ECLI:NL:CRVB:2009:BI4419
Centrale Raad van Beroep
- Hoger beroep
- J.W. Schuttel
- T.J. van der Torn
- J.P.M. Zeijen
- R. Kruisdijk
- Rechtspraak.nl
Geschiktverklaring voor eigen werk als horeca-medewerkster of ander werk na ziekteverzuim
In deze zaak gaat het om het hoger beroep van appellante, die in beroep is gegaan tegen een besluit van het Uitvoeringsinstituut werknemersverzekeringen (Uwv) betreffende haar geschiktheid voor eigen werk als horeca-medewerkster. Appellante heeft zich ziek gemeld en stelt dat zij geen duurzaam benutbare mogelijkheden heeft om arbeid te verrichten. De Centrale Raad van Beroep heeft op 15 mei 2009 uitspraak gedaan.
De procesgang begon met een hoger beroep ingesteld door mr. R.A.J. Delescen, advocaat te Roermond, namens appellante. In het hoger beroep is een rapport van revalidatie-arts H.F.M. Pernot overgelegd, waarin de medische situatie van appellante wordt besproken. De verzekeringsarts heeft appellante voor de Ziektewet geaccepteerd, maar oordeelde dat zij niet zonder meer ongeschikt was voor haar laatste werk. De Raad heeft de rapporten van de verzekeringsartsen als voldoende zorgvuldig beoordeeld.
Tijdens de zitting op 3 april 2009 was appellante niet aanwezig, maar het Uwv was vertegenwoordigd. De Raad heeft overwogen dat er geen steun is voor het standpunt van appellante dat zij op de in geding zijnde datum niet in staat was om haar werk te verrichten. De Raad concludeert dat het ziekteverzuim van één à drie dagen per maand wegens migraine door de verzekeringsarts op goede gronden aanvaardbaar is geacht.

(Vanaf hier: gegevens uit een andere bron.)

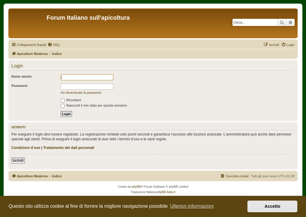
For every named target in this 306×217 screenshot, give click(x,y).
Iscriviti (18, 160)
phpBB (136, 186)
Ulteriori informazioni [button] (192, 206)
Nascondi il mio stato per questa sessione (94, 105)
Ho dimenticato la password (81, 92)
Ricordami (71, 100)
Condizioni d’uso (25, 148)
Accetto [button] (272, 206)
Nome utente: (21, 76)
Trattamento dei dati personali (68, 148)
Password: (19, 85)
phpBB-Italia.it (166, 192)
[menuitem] (53, 44)
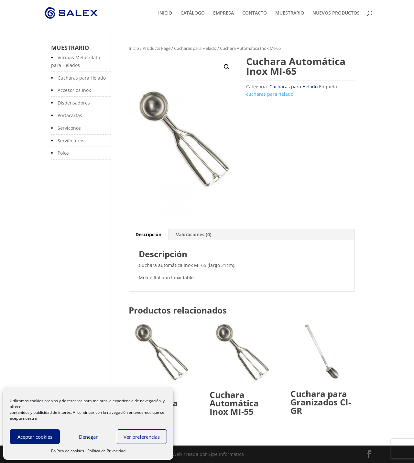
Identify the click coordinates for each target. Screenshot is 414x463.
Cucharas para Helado (195, 48)
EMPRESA (223, 13)
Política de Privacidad (106, 451)
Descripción (148, 234)
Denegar (88, 437)
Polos (63, 153)
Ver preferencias (142, 437)
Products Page (156, 48)
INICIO (165, 13)
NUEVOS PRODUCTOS (336, 13)
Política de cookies (67, 451)
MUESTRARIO (289, 13)
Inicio (134, 48)
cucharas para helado (269, 94)
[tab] (148, 234)
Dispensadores (74, 103)
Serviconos (69, 128)
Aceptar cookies (34, 437)
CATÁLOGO (192, 13)
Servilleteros (71, 141)
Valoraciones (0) (194, 234)
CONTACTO (254, 13)
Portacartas (70, 115)
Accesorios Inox (74, 90)
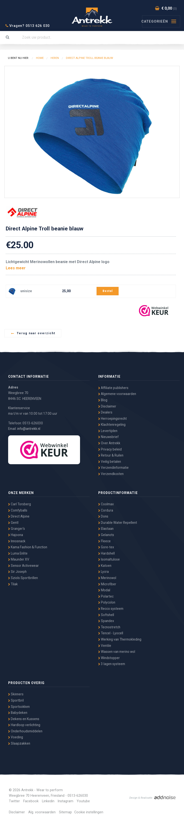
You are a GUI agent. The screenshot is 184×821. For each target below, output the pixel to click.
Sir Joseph (17, 572)
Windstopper (109, 658)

De Raad bevestigt de aangevallen uitspraak van de rechtbank Roermond en oordeelt dat het hoger beroep niet kan slagen. Er zijn geen termen aanwezig om toepassing te geven aan artikel 8:75 van de Algemene wet bestuursrecht, wat betekent dat de kosten niet worden vergoed. De uitspraak is gedaan door een meervoudige kamer van de Centrale Raad van Beroep.